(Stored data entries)

————————

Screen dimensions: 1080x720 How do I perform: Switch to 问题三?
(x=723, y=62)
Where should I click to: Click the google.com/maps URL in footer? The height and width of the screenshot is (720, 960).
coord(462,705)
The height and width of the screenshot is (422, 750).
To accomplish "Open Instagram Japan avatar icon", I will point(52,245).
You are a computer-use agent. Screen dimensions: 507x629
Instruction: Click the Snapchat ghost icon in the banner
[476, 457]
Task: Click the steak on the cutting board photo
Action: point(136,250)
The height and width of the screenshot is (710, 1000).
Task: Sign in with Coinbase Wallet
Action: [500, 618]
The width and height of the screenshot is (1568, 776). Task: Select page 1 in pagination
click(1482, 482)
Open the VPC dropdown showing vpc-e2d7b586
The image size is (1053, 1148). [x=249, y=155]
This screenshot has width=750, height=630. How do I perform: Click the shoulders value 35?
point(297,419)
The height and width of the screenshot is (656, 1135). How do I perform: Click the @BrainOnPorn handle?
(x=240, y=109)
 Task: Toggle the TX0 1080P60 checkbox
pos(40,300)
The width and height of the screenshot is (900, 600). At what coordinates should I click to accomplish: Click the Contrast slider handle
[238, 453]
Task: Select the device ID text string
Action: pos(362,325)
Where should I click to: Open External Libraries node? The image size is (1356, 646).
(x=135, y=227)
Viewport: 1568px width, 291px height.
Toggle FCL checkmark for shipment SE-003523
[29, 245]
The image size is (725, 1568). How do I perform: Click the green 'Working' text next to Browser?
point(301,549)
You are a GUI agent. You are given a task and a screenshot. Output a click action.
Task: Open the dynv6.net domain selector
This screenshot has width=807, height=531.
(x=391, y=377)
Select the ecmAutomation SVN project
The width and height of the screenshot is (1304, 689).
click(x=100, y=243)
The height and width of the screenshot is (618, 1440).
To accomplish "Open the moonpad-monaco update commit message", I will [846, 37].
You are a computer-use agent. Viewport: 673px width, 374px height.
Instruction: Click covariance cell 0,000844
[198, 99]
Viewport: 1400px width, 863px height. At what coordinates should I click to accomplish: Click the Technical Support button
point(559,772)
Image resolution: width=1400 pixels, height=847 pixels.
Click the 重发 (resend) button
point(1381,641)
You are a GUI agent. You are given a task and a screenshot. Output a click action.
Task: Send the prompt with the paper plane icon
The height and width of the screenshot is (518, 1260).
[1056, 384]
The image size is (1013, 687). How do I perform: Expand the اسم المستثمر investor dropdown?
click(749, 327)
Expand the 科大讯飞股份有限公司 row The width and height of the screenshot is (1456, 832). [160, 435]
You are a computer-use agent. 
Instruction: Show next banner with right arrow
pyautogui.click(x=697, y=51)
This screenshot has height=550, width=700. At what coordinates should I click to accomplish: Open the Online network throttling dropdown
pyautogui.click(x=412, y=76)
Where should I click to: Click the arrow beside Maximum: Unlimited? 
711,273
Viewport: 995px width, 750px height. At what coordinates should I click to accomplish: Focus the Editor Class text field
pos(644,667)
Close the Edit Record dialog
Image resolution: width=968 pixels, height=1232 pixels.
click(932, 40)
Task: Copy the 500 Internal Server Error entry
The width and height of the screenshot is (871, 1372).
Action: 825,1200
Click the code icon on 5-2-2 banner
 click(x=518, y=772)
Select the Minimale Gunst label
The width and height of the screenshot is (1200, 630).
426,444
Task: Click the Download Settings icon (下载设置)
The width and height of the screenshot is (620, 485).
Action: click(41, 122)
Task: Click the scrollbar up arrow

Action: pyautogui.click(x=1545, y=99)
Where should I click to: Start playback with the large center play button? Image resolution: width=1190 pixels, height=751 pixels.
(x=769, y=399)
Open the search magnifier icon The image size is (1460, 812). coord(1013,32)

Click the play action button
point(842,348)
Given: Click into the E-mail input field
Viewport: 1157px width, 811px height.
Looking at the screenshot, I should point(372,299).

————————

§ **YOUR GOAL**: Look over the data above and show each line that contains "agent".

§ **ANSWER TO THIS TASK**:
You are a computer-use agent. Screen dimensions: 507x629
You are a GUI agent. You are given a task and a screenshot. Output a click action.
You are a computer-use agent. Viewport: 673px width, 374px height.
You are a GUI agent. You are given a task and a screenshot. Output a click action.
You are a computer-use agent. 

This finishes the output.